Arriving at Fenstanton churchyard, Ashe and Hardman "go through the sinister rites and ceremonies which were to safeguard them against those powers with whom they supposed themselves to be leagued, for they are treacherous allies". On the grass to the north side of the church, close to a newly dug grave, they draw two concentric circles, between which they draw planetary symbols and write Hebrew letters symbolising "names of angels and of the Great Power". The omniscient narrator discloses that Ashe and Hardman are "earnest and credulous students of art magic" who plans to speak words that will compel the corpse of Mother Gibson to rise from the grave and give them locks of her hair and part of her shroud, which they will then use as ingredients for spells to "command the forces of nature".

At midnight, the two men stand within the circles and Hardman begins reading a Latin conjuration. As Hardman begins to read Psalm 91, a figure resembling "an enormous bat, with folded wings and hints of head approaching the human form" and eyes like "dusky red fire" is seen perched on Mother Gibson's grave.

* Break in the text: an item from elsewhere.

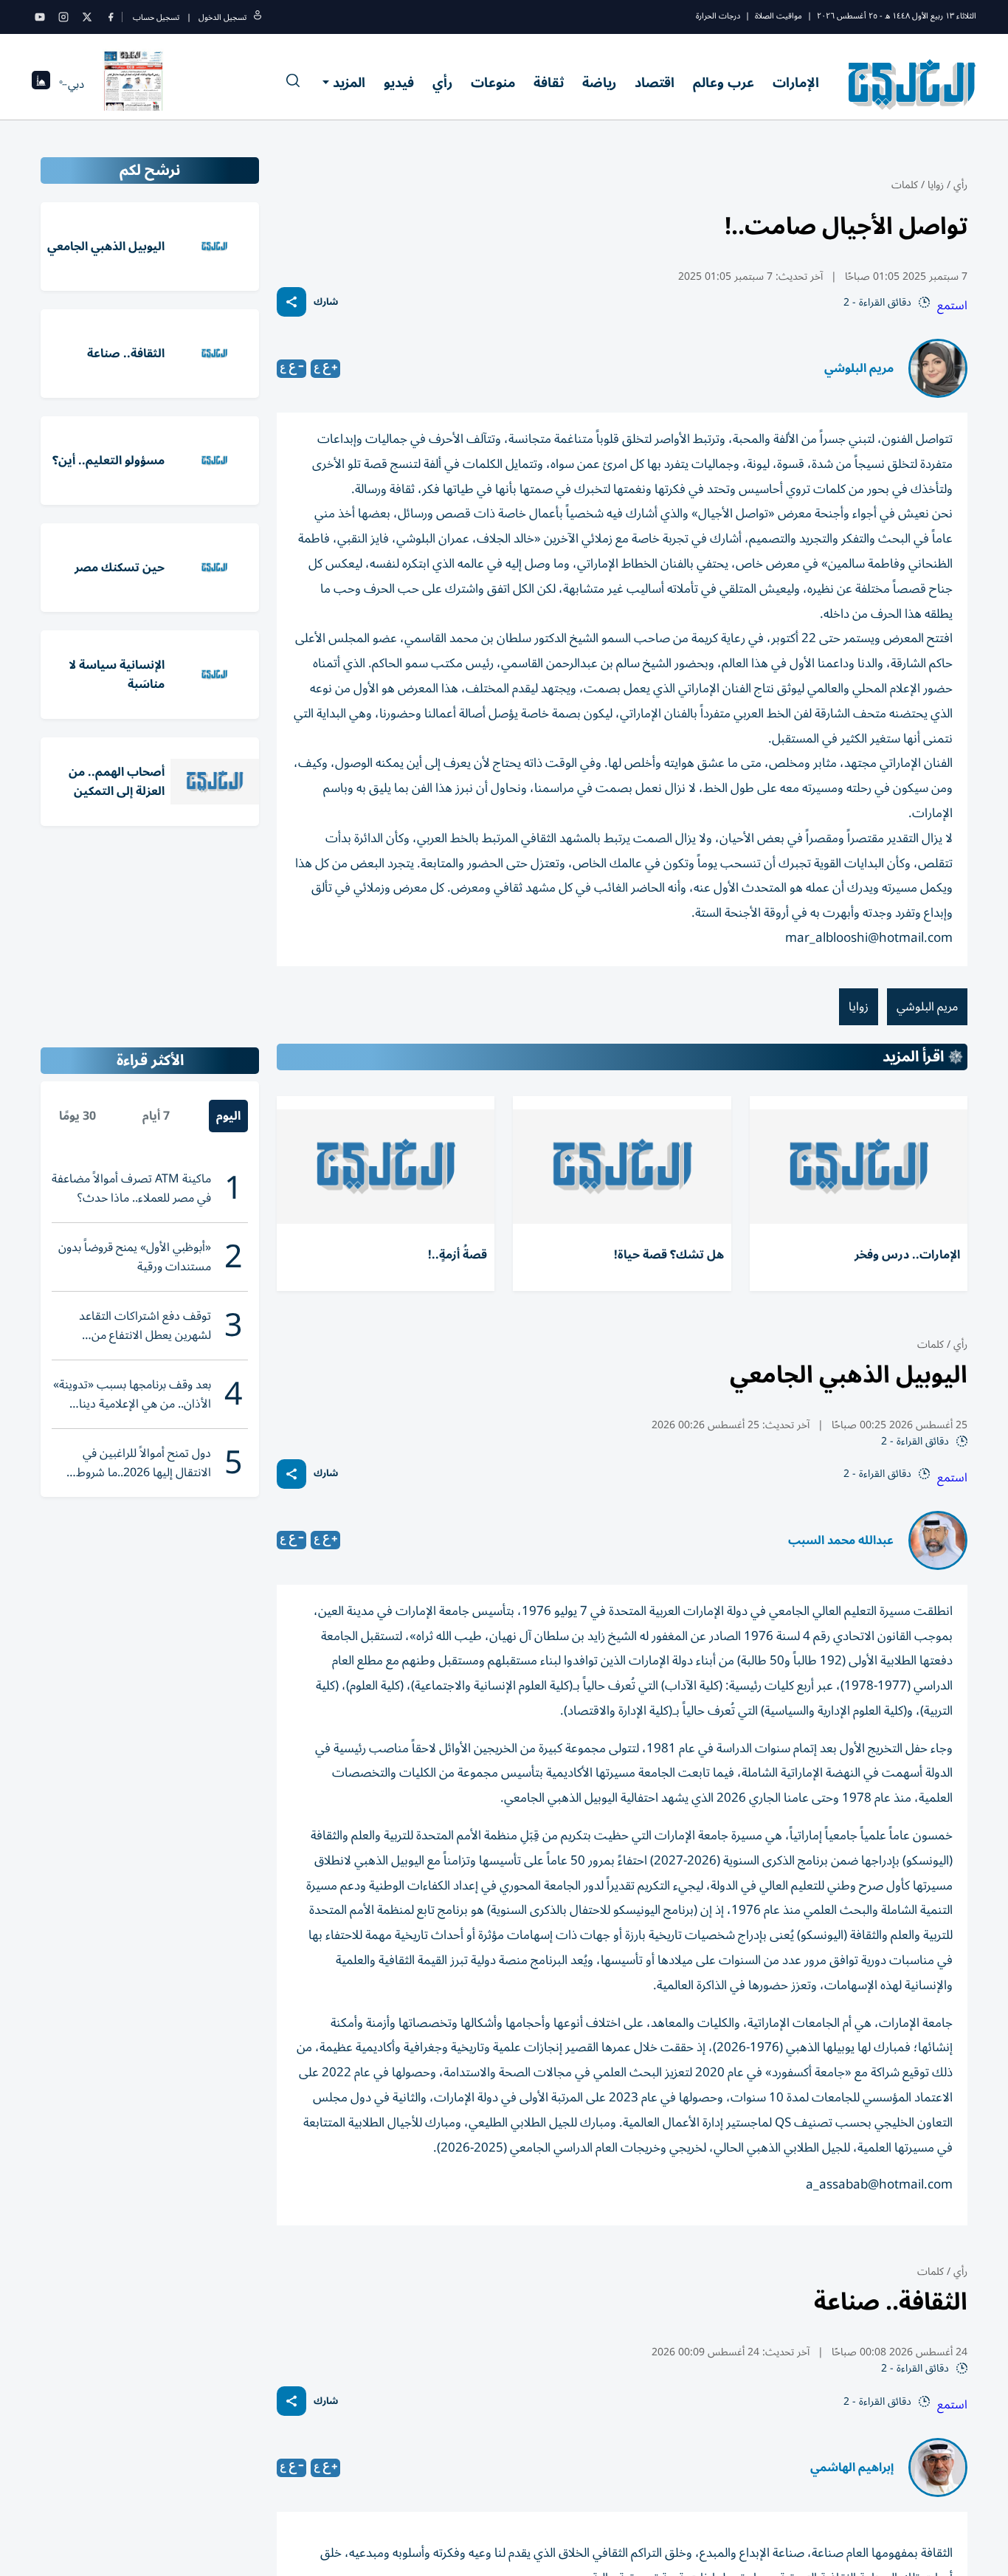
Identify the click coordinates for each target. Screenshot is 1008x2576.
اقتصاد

After Ashe faints, the creature enters the circle – "not flinching for an instant at angelic names or planetary symbols" – and slashes Hardman's face with its talons.

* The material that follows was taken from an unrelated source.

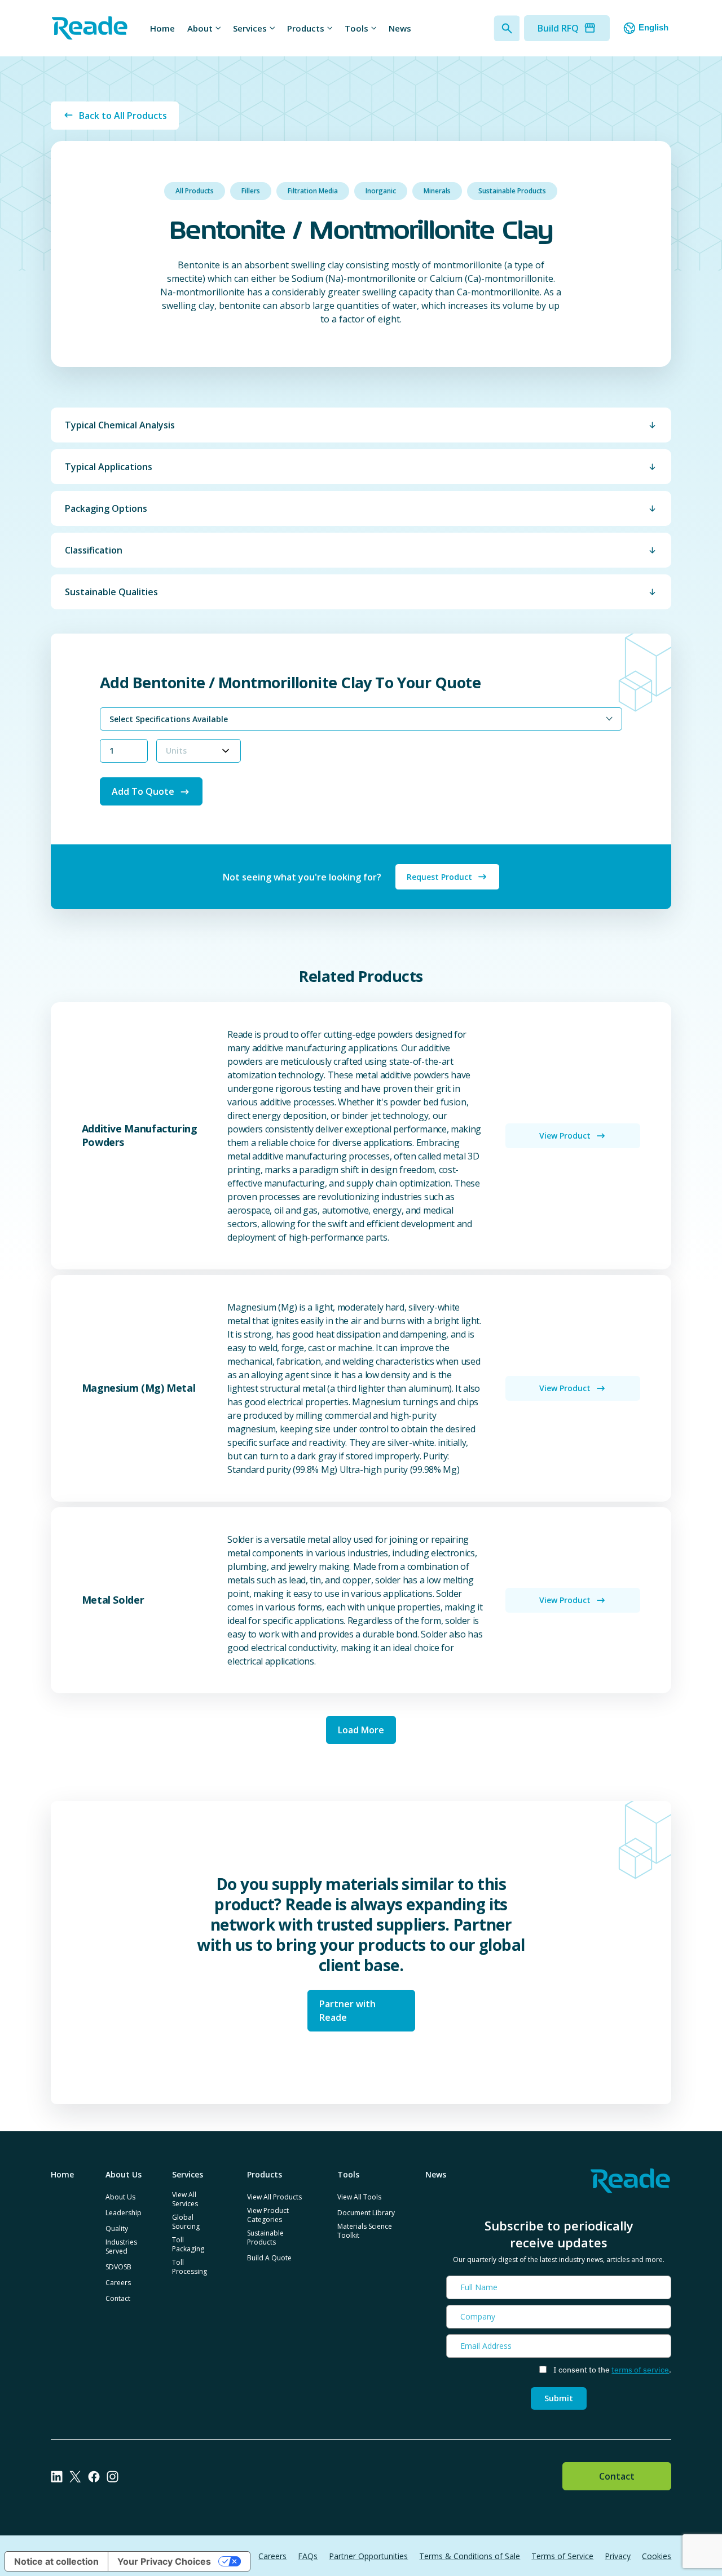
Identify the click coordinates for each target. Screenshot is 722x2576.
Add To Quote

The next morning, Ashe helps the blinded Hardman back to King's College. The two men "register a solemn abjuration of all unlawful acts in the practicing of which they had grievously transgressed", and the Senior Fellows and Provost agree to keep the matter a secret. Ashe and Hardman move to Willoughton, where Ashe cares for Hardman until dying 20 years later.

== Publication ==
"The Fenstanton Witch" was not published in James' lifetime. The date of authorship is unknown but is believed to be in the 1920s; the story outline is mentioned in James' 1929 essay "Stories I Have Tried to Write". The original manuscript was deposited in Cambridge University Library (reference. CUL Add.7484.1.27, 28b). In 1990 (54 years after James' death), it was transcribed by Rosemary Pardoe and Darroll Pardoe and published in issue 12 of Ghosts & Scholars. It has since been included in several collections and anthologies, including The Fenstanton Witch and Others in 1999. The original manuscript was untitled; the title "The Fenstanton Witch" was chosen by the Pardoes.

== Reception ==
S. T. Joshi describes "The Fenstanton Witch" as "a substantial work that richly evokes the early eighteenth-century ambience of Cambridge" but states "...its historical details are contradictory, and would probably have been corrected if [James] had polished the story." M. W. Rowe writes that the story combines "[James'] love of Oxbridge and the late seventeenth or early eighteenth century."

== Adaptations ==
On 3 March 1977, a radio play by Sheila Hodgson titled "Turn, Turn, Turn" – inspired by the outline of "The Fenstanton Witch" in James' 1929 essay "Stories I Have Tried to Write" and starring David March as M. R. James – aired on BBC Radio 4 as part of its Afternoon Theatre programme. In March 1978, the radio play was adapted into a story titled "The Turning Point" which was published in Blackwood's Magazine.